Pour faire simple : PASSABLE.
Le pays impose vos revenus mondiaux tant que vous êtes résident, mais au moins la sortie est gratuite : aucune exit tax.
Partir vous coûte de la paperasse, pas de l'argent ; vos plus-values latentes passent la porte avec vous, intactes.
Votre argent est-il surveillé ?
Pour faire simple : NON.
Les fiscs étrangers ne voient quasiment rien de ce que vous faites ici : le pays a signé peu de dispositifs d'échange.
Mais les registres d'entreprises sont publics : vos participations et vos mandats sont à une recherche près pour n'importe quel curieux. Invisible depuis l'étranger, en vitrine sur place.
Est-il blacklisté ?
Pour faire simple : NON.
Aucune inscription sur les grandes listes noires, même si le pays n'est pas membre du club GAFI.
Certains interlocuteurs feront un peu de vérification en plus, par habitude, mais aucun stigmate officiel : vous ne serez pas emmerdé pour avoir traité avec lui.
S'y sent-on libre ?
Pour faire simple : NON.
La liberté de la presse est verrouillée, 121e au classement RSF. Médias indépendants et espace civique travaillent sous pression... quand ils existent encore. Et ce genre de poigne finit en général par déborder sur la vie économique.
Maigre consolation : la crypto n'est pas formellement interdite.

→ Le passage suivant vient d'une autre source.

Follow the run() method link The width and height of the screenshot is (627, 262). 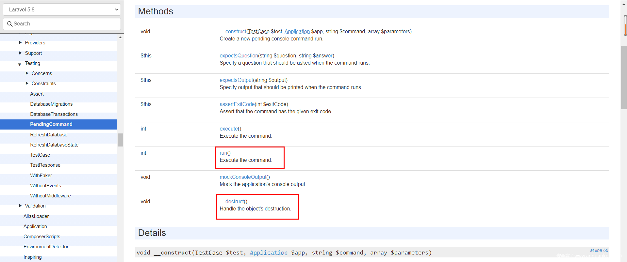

Connecté au reste du monde ?
Pour faire simple : MAL CONNECTÉ.
Les deux rails qui comptent sont morts ici. Stripe ne veut pas de vous : pour encaisser par carte, il faudra une structure à l'étranger ou un processeur local avec ses propres règles. Amazon ne livre pas non plus.
Quelques services secondaires fonctionnent (3/11), mais pour un business en ligne, c'est nager à contre-courant.